:: The input

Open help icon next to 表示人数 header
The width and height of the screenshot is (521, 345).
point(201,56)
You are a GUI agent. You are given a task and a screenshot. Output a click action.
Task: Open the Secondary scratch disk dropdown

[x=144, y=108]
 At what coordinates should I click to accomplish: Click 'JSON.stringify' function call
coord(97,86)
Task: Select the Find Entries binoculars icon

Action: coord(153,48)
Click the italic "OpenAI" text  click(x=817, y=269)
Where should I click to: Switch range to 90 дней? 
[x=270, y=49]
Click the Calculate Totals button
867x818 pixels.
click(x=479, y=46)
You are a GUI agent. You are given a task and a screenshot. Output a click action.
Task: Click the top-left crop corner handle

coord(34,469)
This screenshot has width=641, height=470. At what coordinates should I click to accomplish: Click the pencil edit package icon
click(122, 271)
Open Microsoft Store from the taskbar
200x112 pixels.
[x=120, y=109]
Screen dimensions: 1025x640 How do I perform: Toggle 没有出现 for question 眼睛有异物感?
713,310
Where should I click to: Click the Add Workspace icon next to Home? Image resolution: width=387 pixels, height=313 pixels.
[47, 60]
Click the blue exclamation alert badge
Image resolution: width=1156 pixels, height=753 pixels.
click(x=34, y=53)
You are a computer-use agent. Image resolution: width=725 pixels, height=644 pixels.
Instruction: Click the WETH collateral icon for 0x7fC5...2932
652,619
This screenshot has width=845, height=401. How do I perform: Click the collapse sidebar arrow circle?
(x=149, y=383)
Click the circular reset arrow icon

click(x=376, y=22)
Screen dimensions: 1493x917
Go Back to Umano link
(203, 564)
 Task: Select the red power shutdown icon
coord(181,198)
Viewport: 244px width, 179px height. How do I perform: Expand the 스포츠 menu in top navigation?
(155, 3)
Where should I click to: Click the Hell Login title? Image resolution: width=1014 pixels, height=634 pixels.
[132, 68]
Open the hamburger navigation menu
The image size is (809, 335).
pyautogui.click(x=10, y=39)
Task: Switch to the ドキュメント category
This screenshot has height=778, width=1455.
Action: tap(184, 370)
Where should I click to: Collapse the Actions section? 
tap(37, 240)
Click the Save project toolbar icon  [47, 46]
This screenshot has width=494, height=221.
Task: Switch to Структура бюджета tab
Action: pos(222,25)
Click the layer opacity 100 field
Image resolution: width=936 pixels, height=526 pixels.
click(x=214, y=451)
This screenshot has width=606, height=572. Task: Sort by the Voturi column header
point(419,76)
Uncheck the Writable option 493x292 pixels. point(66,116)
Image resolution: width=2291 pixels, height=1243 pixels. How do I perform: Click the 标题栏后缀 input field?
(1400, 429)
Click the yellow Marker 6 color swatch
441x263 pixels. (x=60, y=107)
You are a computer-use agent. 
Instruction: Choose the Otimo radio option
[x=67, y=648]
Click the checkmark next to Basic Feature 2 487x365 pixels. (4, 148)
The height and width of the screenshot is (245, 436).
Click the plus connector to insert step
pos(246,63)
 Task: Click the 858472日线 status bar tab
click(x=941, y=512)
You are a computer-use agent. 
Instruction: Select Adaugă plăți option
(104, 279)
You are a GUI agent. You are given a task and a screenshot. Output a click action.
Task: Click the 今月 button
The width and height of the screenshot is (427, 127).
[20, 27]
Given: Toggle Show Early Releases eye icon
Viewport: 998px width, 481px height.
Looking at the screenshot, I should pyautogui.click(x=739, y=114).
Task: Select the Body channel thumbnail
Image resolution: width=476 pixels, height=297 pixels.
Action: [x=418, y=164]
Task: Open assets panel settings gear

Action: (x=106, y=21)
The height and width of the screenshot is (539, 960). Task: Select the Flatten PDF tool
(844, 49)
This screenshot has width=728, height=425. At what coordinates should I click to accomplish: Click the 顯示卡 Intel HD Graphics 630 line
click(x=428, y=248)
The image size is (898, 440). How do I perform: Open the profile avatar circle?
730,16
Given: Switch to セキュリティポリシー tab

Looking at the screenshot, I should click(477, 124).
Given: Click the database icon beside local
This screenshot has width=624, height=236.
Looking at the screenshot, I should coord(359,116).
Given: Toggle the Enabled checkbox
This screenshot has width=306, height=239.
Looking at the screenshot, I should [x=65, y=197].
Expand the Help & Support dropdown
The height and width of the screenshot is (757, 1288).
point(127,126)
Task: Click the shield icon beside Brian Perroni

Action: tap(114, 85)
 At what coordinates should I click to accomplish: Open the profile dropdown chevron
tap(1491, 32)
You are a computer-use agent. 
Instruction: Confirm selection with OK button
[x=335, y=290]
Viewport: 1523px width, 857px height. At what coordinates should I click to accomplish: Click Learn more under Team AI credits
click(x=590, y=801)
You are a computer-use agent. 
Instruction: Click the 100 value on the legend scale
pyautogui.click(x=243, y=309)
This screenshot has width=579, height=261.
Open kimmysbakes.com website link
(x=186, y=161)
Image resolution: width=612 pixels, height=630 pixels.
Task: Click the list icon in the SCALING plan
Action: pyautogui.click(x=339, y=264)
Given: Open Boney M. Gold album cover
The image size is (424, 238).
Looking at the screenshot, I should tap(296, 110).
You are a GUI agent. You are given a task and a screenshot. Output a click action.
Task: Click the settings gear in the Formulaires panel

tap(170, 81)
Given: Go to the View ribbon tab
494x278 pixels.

::::

*What the task asks*
Return these lines verbatim, from first to last.

*Task result*
Open help icon next to 表示人数 header
The width and height of the screenshot is (521, 345).
point(201,56)
You are a GUI agent. You are given a task and a screenshot. Output a click action.
Task: Open the Secondary scratch disk dropdown

[x=144, y=108]
 At what coordinates should I click to accomplish: Click 'JSON.stringify' function call
coord(97,86)
Task: Select the Find Entries binoculars icon

Action: coord(153,48)
Click the italic "OpenAI" text  click(x=817, y=269)
Where should I click to: Switch range to 90 дней? 
[x=270, y=49]
Click the Calculate Totals button
867x818 pixels.
click(x=479, y=46)
You are a GUI agent. You are given a task and a screenshot. Output a click action.
Task: Click the top-left crop corner handle

coord(34,469)
This screenshot has width=641, height=470. At what coordinates should I click to accomplish: Click the pencil edit package icon
click(122, 271)
Open Microsoft Store from the taskbar
200x112 pixels.
[x=120, y=109]
Screen dimensions: 1025x640 How do I perform: Toggle 没有出现 for question 眼睛有异物感?
713,310
Where should I click to: Click the Add Workspace icon next to Home? Image resolution: width=387 pixels, height=313 pixels.
[47, 60]
Click the blue exclamation alert badge
Image resolution: width=1156 pixels, height=753 pixels.
click(x=34, y=53)
You are a computer-use agent. Image resolution: width=725 pixels, height=644 pixels.
Instruction: Click the WETH collateral icon for 0x7fC5...2932
652,619
This screenshot has width=845, height=401. How do I perform: Click the collapse sidebar arrow circle?
(x=149, y=383)
Click the circular reset arrow icon

click(x=376, y=22)
Screen dimensions: 1493x917
Go Back to Umano link
(203, 564)
 Task: Select the red power shutdown icon
coord(181,198)
Viewport: 244px width, 179px height. How do I perform: Expand the 스포츠 menu in top navigation?
(155, 3)
Where should I click to: Click the Hell Login title? Image resolution: width=1014 pixels, height=634 pixels.
[132, 68]
Open the hamburger navigation menu
The image size is (809, 335).
pyautogui.click(x=10, y=39)
Task: Switch to the ドキュメント category
This screenshot has height=778, width=1455.
Action: tap(184, 370)
Where should I click to: Collapse the Actions section? 
tap(37, 240)
Click the Save project toolbar icon  [47, 46]
This screenshot has width=494, height=221.
Task: Switch to Структура бюджета tab
Action: pos(222,25)
Click the layer opacity 100 field
Image resolution: width=936 pixels, height=526 pixels.
click(x=214, y=451)
This screenshot has width=606, height=572. Task: Sort by the Voturi column header
point(419,76)
Uncheck the Writable option 493x292 pixels. point(66,116)
Image resolution: width=2291 pixels, height=1243 pixels. How do I perform: Click the 标题栏后缀 input field?
(1400, 429)
Click the yellow Marker 6 color swatch
441x263 pixels. (x=60, y=107)
You are a computer-use agent. 
Instruction: Choose the Otimo radio option
[x=67, y=648]
Click the checkmark next to Basic Feature 2 487x365 pixels. (4, 148)
The height and width of the screenshot is (245, 436).
Click the plus connector to insert step
pos(246,63)
 Task: Click the 858472日线 status bar tab
click(x=941, y=512)
You are a computer-use agent. 
Instruction: Select Adaugă plăți option
(104, 279)
You are a GUI agent. You are given a task and a screenshot. Output a click action.
Task: Click the 今月 button
The width and height of the screenshot is (427, 127).
[20, 27]
Given: Toggle Show Early Releases eye icon
Viewport: 998px width, 481px height.
Looking at the screenshot, I should pyautogui.click(x=739, y=114).
Task: Select the Body channel thumbnail
Image resolution: width=476 pixels, height=297 pixels.
Action: [x=418, y=164]
Task: Open assets panel settings gear

Action: (x=106, y=21)
The height and width of the screenshot is (539, 960). Task: Select the Flatten PDF tool
(844, 49)
This screenshot has width=728, height=425. At what coordinates should I click to accomplish: Click the 顯示卡 Intel HD Graphics 630 line
click(x=428, y=248)
The image size is (898, 440). How do I perform: Open the profile avatar circle?
730,16
Given: Switch to セキュリティポリシー tab

Looking at the screenshot, I should click(477, 124).
Given: Click the database icon beside local
This screenshot has width=624, height=236.
Looking at the screenshot, I should coord(359,116).
Given: Toggle the Enabled checkbox
This screenshot has width=306, height=239.
Looking at the screenshot, I should [x=65, y=197].
Expand the Help & Support dropdown
The height and width of the screenshot is (757, 1288).
point(127,126)
Task: Click the shield icon beside Brian Perroni

Action: tap(114, 85)
 At what coordinates should I click to accomplish: Open the profile dropdown chevron
tap(1491, 32)
You are a computer-use agent. 
Instruction: Confirm selection with OK button
[x=335, y=290]
Viewport: 1523px width, 857px height. At what coordinates should I click to accomplish: Click Learn more under Team AI credits
click(x=590, y=801)
You are a computer-use agent. 
Instruction: Click the 100 value on the legend scale
pyautogui.click(x=243, y=309)
This screenshot has width=579, height=261.
Open kimmysbakes.com website link
(x=186, y=161)
Image resolution: width=612 pixels, height=630 pixels.
Task: Click the list icon in the SCALING plan
Action: pyautogui.click(x=339, y=264)
Given: Open Boney M. Gold album cover
The image size is (424, 238).
Looking at the screenshot, I should tap(296, 110).
You are a GUI agent. You are given a task and a screenshot. Output a click action.
Task: Click the settings gear in the Formulaires panel

tap(170, 81)
Given: Go to the View ribbon tab
494x278 pixels.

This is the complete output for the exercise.